Defining bureaus roles

Water-related issues have roiled the City Council for years. They have included years of double-digit increases in the combined water/sewer/stormwater bill. In the past, much of the additional money was required to pay for the $1.4 billion project designed to prevent sewer overflows into the Willamette River and Columbia Slough. Now the council has begun approving smaller increases to replace the open reservoirs in Mount Tabor and Washington parks with underground storage tanks.

Similar proposals were made for safety reasons before and after the 9/11 attacks. Although citizen activists defeated each of them, the council now has approved such a plan, saying it is required by the U.S. Environmental Protection Agency. Opponents argue the plan, estimated at more than $200 million, is not needed. They want the council to postpone it while the EPA completes a review of the rule requiring the replacement of the reservoirs.

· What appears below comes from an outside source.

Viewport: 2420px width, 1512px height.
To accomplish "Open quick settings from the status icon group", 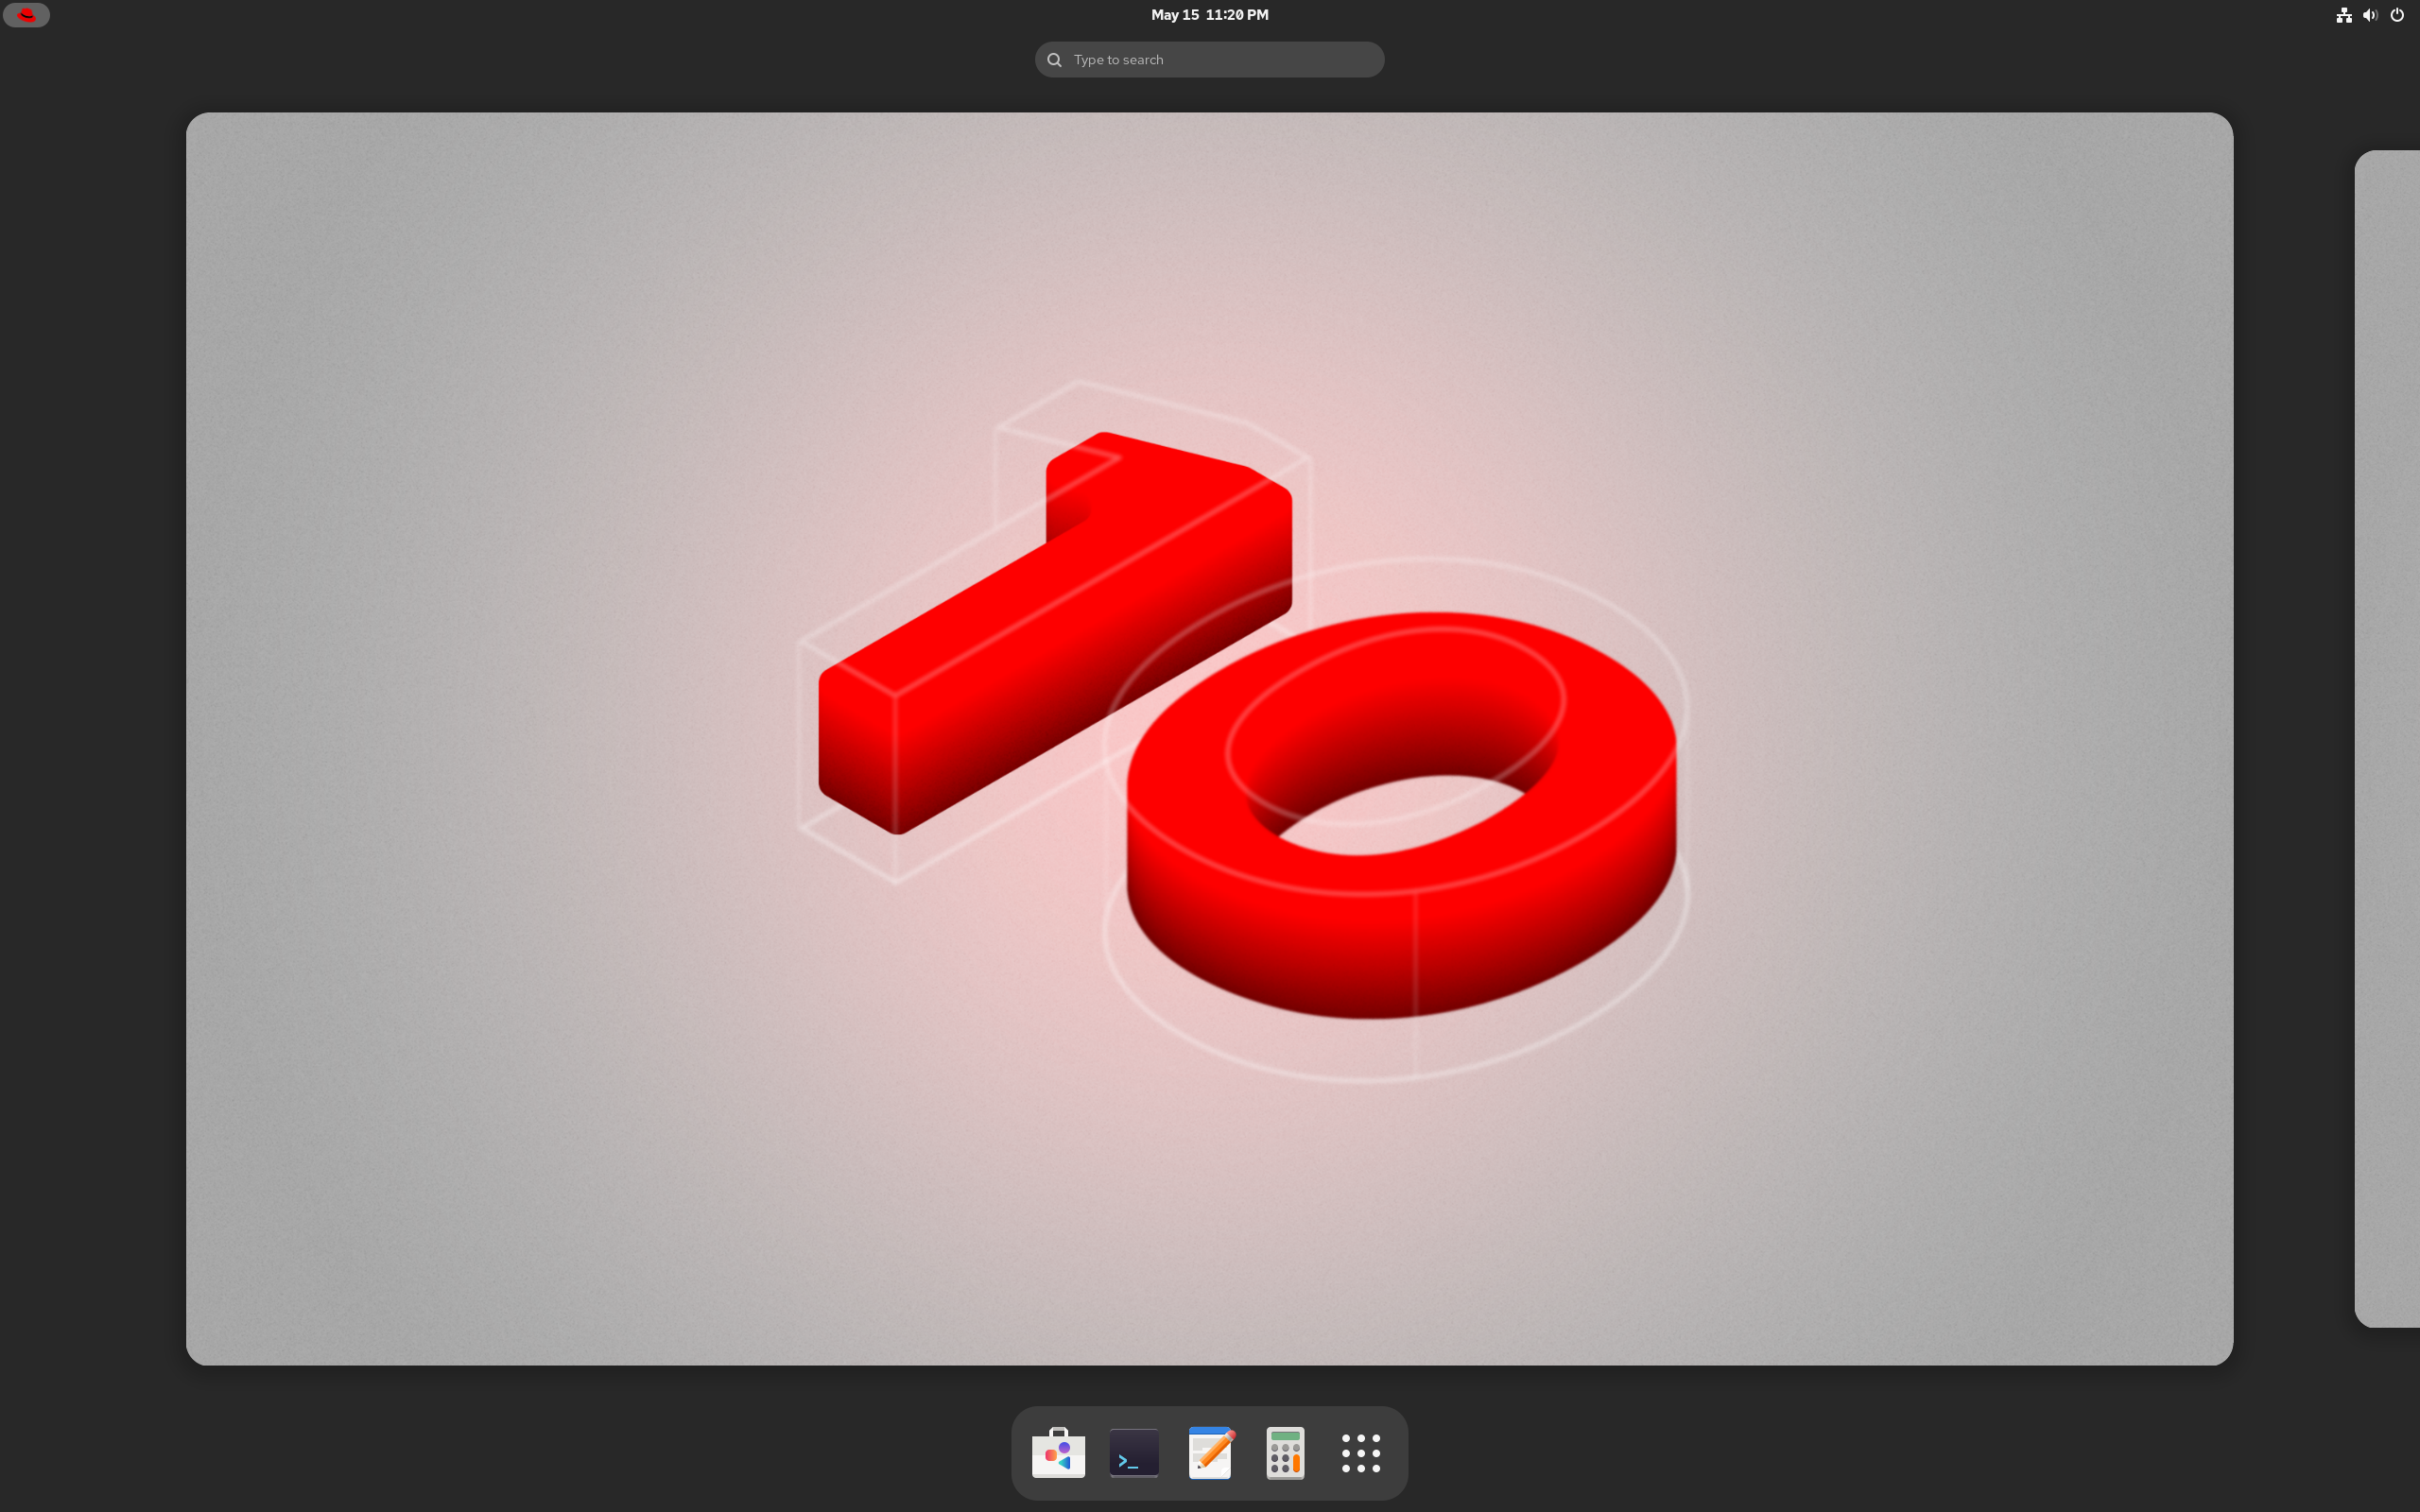I will (2370, 14).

Such ongoing controversies have been aggravated by council decisions to spend water and sewer rate funds on projects that opponents argue are not directly related to the core missions of the two bureaus. They include public toilets, remodeling a building in Gov. Tom McCall Waterfront Park for the Rose Festival Association and the purchase of a large tract of undeveloped land owned by Riverview Cemetery in Southwest Portland.

The chief supporters of the most recent initiative petition are veterans of these fights. Floy Jones is the co-founder of Friends of the Reservoirs, a grassroots group that has championed the open reservoirs for years. Kent Craford is the spokesman for the Portland Water Users Coalition, which represents large water users opposed to the high rate increases. Jones and Craford also are involved in Citizens for Water Accountability, Trust and Reform, which sued the city in Multnomah County Circuit Court because of the water and sewer spending. That lawsuit is still pending.

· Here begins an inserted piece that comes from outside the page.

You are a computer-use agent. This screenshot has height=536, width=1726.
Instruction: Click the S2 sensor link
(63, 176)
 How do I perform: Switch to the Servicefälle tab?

Jones and Craford now represent a new group, Portlanders for Water Reform, which filed the most recent initiative petition. Several supporters attended the Thursday news conference announcing the initiative. One was Keith Vernon, president of American Property Management, an apartment and redevelopment company owned by Joe Weston. Another was Tom Keenan, president of Portland Bottling, which bottles sodas and energy drinks.

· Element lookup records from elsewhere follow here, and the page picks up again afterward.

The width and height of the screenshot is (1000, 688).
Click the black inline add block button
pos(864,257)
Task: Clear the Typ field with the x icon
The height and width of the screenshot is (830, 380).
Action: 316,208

The council stirred things up even more last year by unanimously agreeing to support

fluoridating the water before the first public hearing on the issue. In response, the Clean Water Portland Referendum Committee collected enough signatures to refer it to the May 2014 ballot. The council then voted 3 to 2 to move the election up a year, with commissioners Saltzman and Amanda Fritz opposing the decision. Despite the shortened campaign period, opponents easily defeated the plan.

The opponents also filed an initiative petition to prevent the council from ever fluoridating the water. They suspended collecting signatures on it during the ballot measure campaign. A steering committee now is deciding whether to proceed with the initiative or draft another one, according to one of its leaders, Kimberly Kaminski, executive director of Oregon Citizens for Clean Drinking Water.

“All options are on the table. The committee should make its decisions soon,” Kaminski says.

New leaders, new issues

A majority of the council came out against the most recent initiative immediately after it was filed. Fish called it “the most serious threat to the Bull Run Watershed in over 115 years.” Fritz said, “Now is the time to discuss new directions under new leadership, rather than hoping for different decisions to be made by unknown, untested future Utility District politicians promoting their own particular agendas.”

And Commissioner Steve Novick said, “What you’re likely to wind up with is an obscure board that nobody pays attention to except a few corporate special interests, and they’ll push that board to cut rates for corporations at the expense of residential ratepayers.”

Bob Sallinger, conservation director for the Audubon Society of Portland, also came out against it. That could ultimately be significant because many environmentalists opposed the fluoridation plan.